| G. Michael Dobbs
Here is a two-part disclosure: first, I’m not a sports guy and second, I worked at the Basketball Hall of Fame for seven years. I started in high school, went through my college years, and worked a while there after I was first married.
So, although I’m not a sports fan, I gained an appreciation for basketball, and more importantly, for the history and significance the Hall represents.
I enjoyed meeting some of the greats of the game back in the day – I’m talking about the first Hall on the campus of Springfield College – and will tell you many of the NBA stars who came by were nice guys – Dave Cowans, Marques Haynes and Jack Twyman are three of the nice guys. I won’t tell you about the jerks.
So, I have a very soft spot for the Hall in my heart. I deeply appreciate the important role in the tourism economy of the region and how its events can put the spotlight on Springfield and the Pioneer Valley.
It’s just too bad that when the hospitality industry in the area could use a boost as the pandemic continues, the Hall has decided to redirect the dollars their annual enshrinement brings to another area – the property of the Mohegan Tribe of Indians of Connecticut.
Yes, Springfield’s annual time in the national conversation will not happen. I received a press release on April 15 that read in part, “The Naismith Memorial Basketball Hall of Fame announced today the list of Hall of Famers scheduled to present the Class of 2020 at the Enshrinement Ceremony to be held Saturday, May 15 at Mohegan Sun Arena. More than 50 Hall of Famers are expected to be in attendance for the ceremony, including all presenters.”
The highlight will be the induction of the late Kobe Bryant by Michael Jordan. I’m sure it will be very emotional.
I asked a representative from the Hall about it and was told, “Correct, at Mohegan Sun for this class only to allow for proper physical distancing and health and safety protocols.”
I understand the Hall has a long-standing relationship with the casino. I understand they had to delay the 2020 enshrinement and, yes, the decision to do this was made months ago.
Am I to believe, though, the COVID-19 measures at Mohegan Sun are better than those that could be put in place at the MassMutual Center, Symphony Hall and MGM Springfield? Really? In what way? Please explain to me.
I’m not buying that argument at all. I think this has more to do with pre-existing business arrangements and, perhaps, the gaming preference of some important basketball figures.
The Commonwealth of Massachusetts has allocated state dollars to help the tourism business. The Hall, for example, received $227,988 from the Hall of Fame vanity plate.
Why help a private non-profit? Because it generates tourism dollars that helps fuel an important segment of the economy.

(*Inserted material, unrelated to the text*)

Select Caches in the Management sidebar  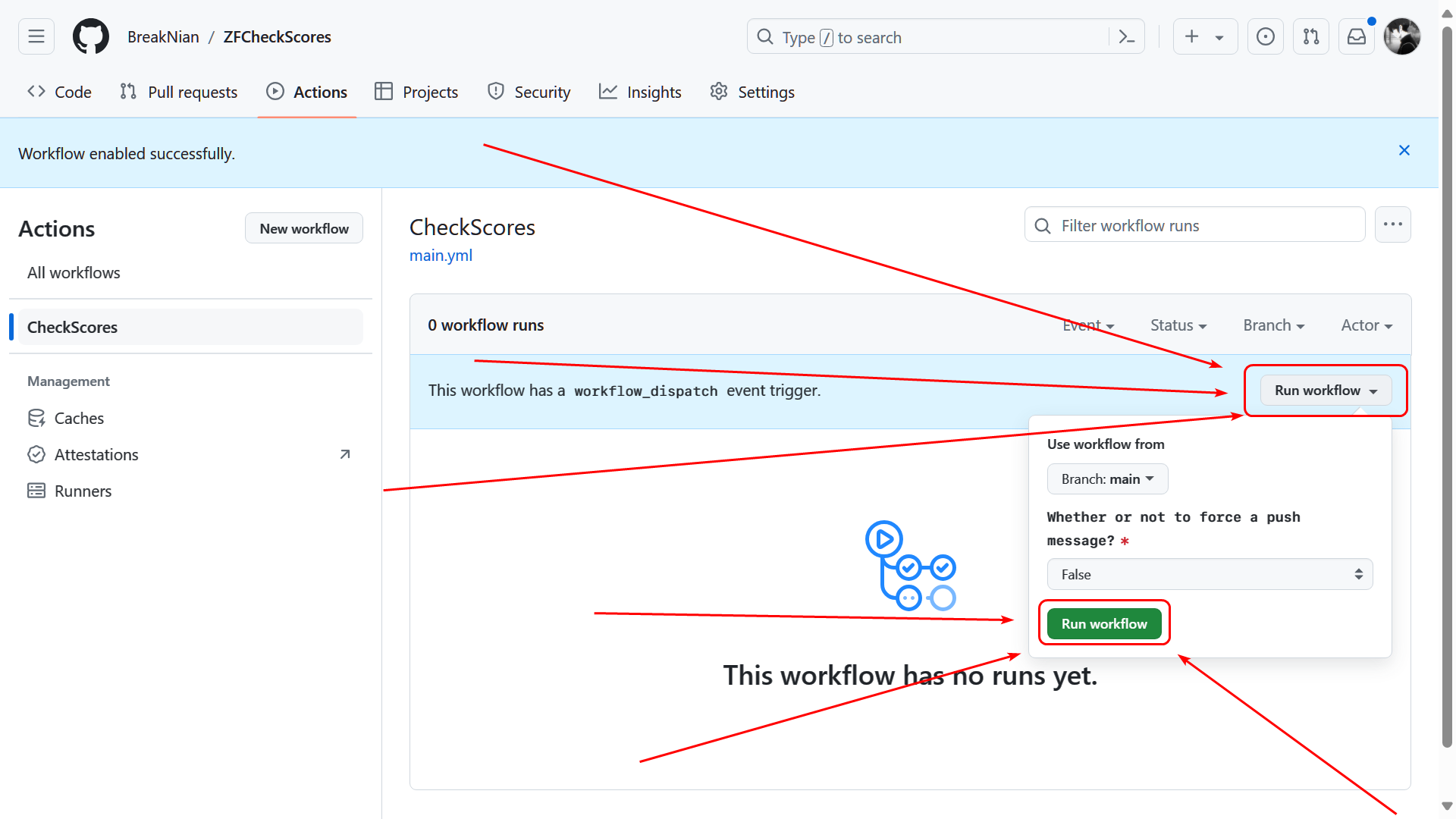click(x=79, y=419)
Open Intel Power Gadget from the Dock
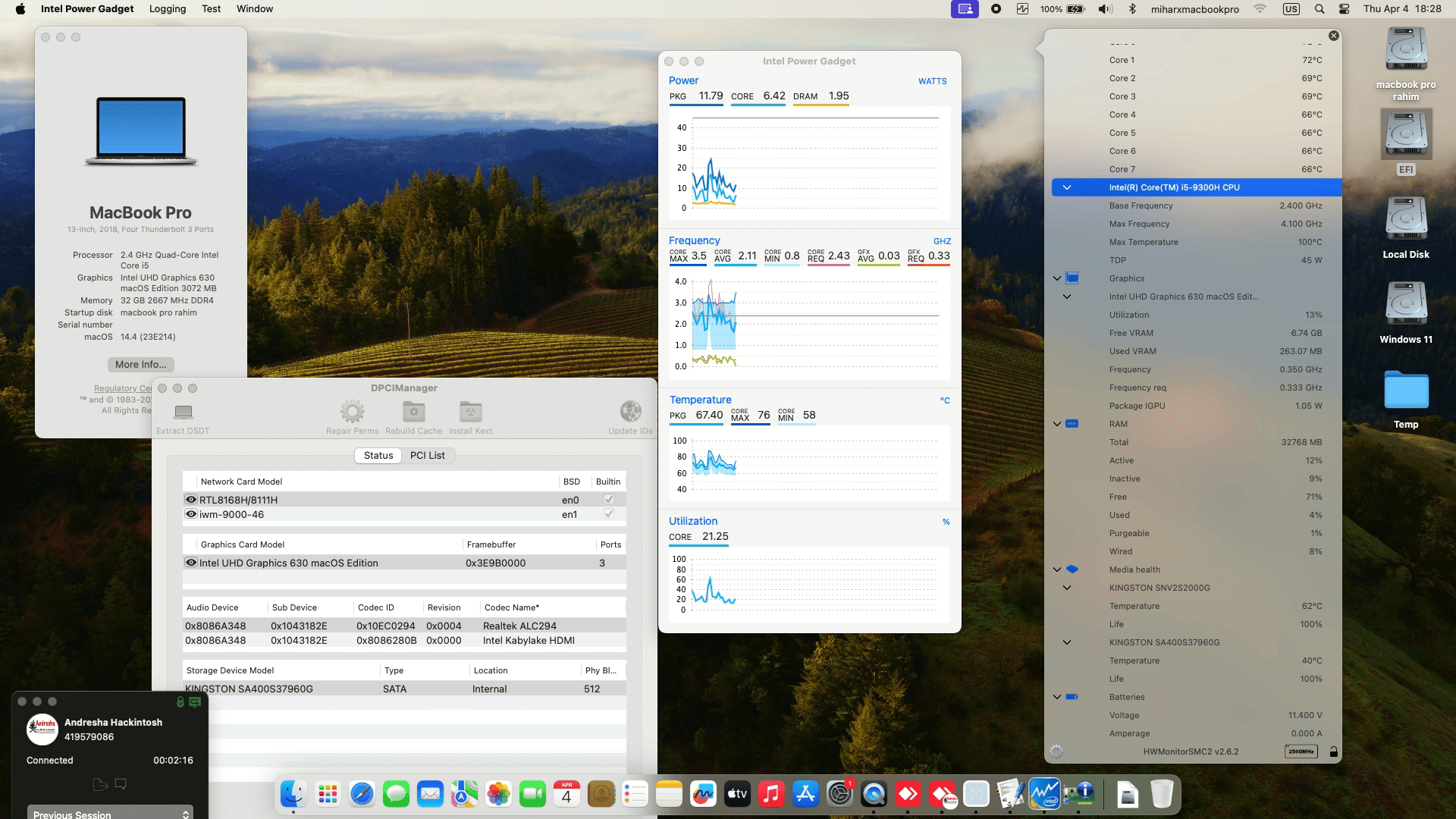This screenshot has height=819, width=1456. coord(1045,794)
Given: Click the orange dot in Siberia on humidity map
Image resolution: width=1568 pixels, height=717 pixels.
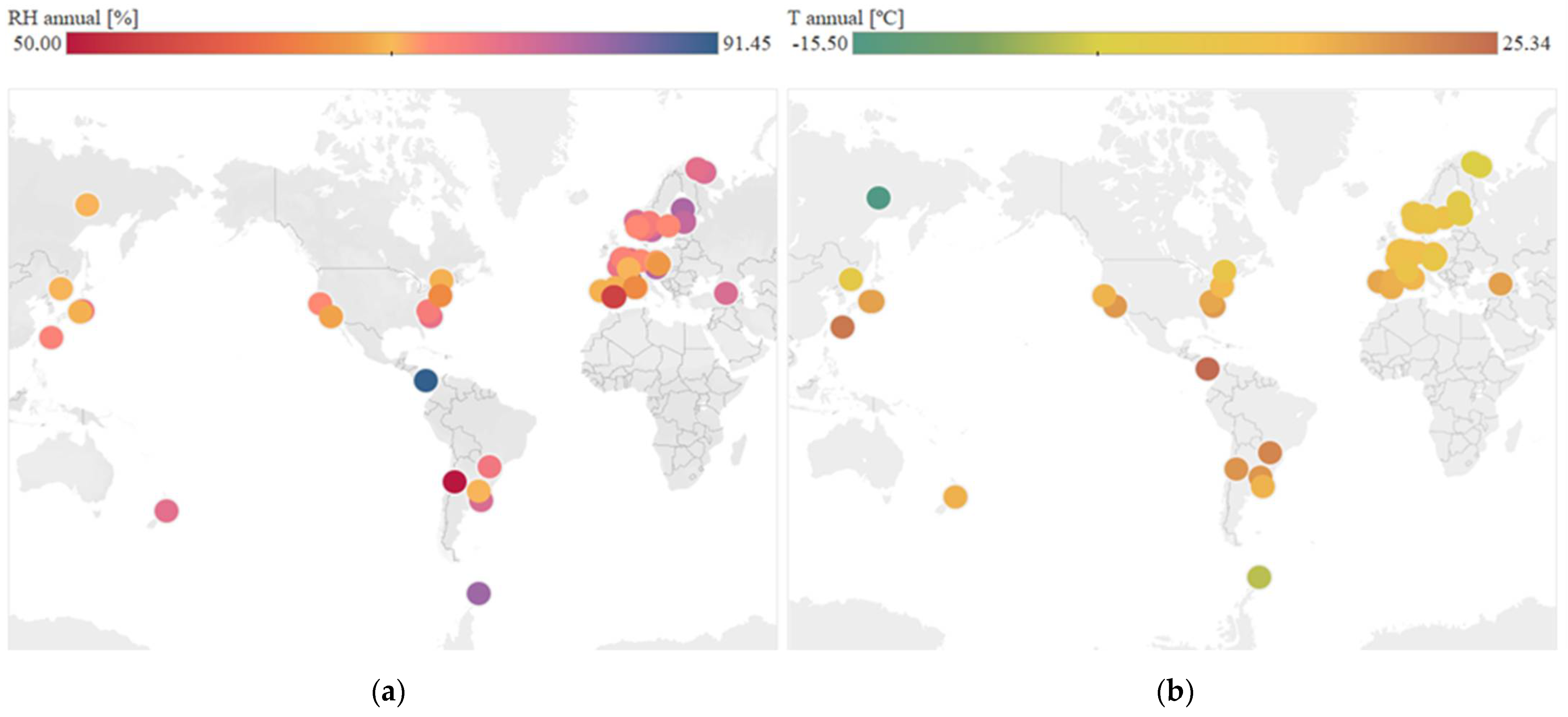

How important is tourism here? According to the Western Mass Economic Council, “Tourism related employment in Western Massachusetts totals nearly 5,000, with a payroll of more than $120 million annually. Direct spending of travelers in the region is nearly $525 million, resulting in local tax receipts of nearly $11.5 million. Tourist dollars are spent in a variety of ways that directly affect the bottom-line of area businesses. From transportation and fuel to food, lodging and entertainment, scores of businesses rely on the business of tourism.”
I don’t need to tell you that 2020 put nearly all of the entertainment/tourism/hospitality industry in the region on hold. Restaurants, hotels, events such as fairs, movie theaters, museums and many more businesses were affected. Businesses closed and people lost their jobs.
The pandemic has kicked the hospitality industry in the throat and at the time when conditions are getting a slightly bit better, one would hope an institution such as the Basketball Hall of Fame would understand its duty to help in the recovery process.
But I guess not.
It makes a cynical old ink-stained wretch as myself question the wisdom of helping out the Hall with any public funding effort if the management there can’t see that an action such as this one runs counter to the economic health of the community in which it is located.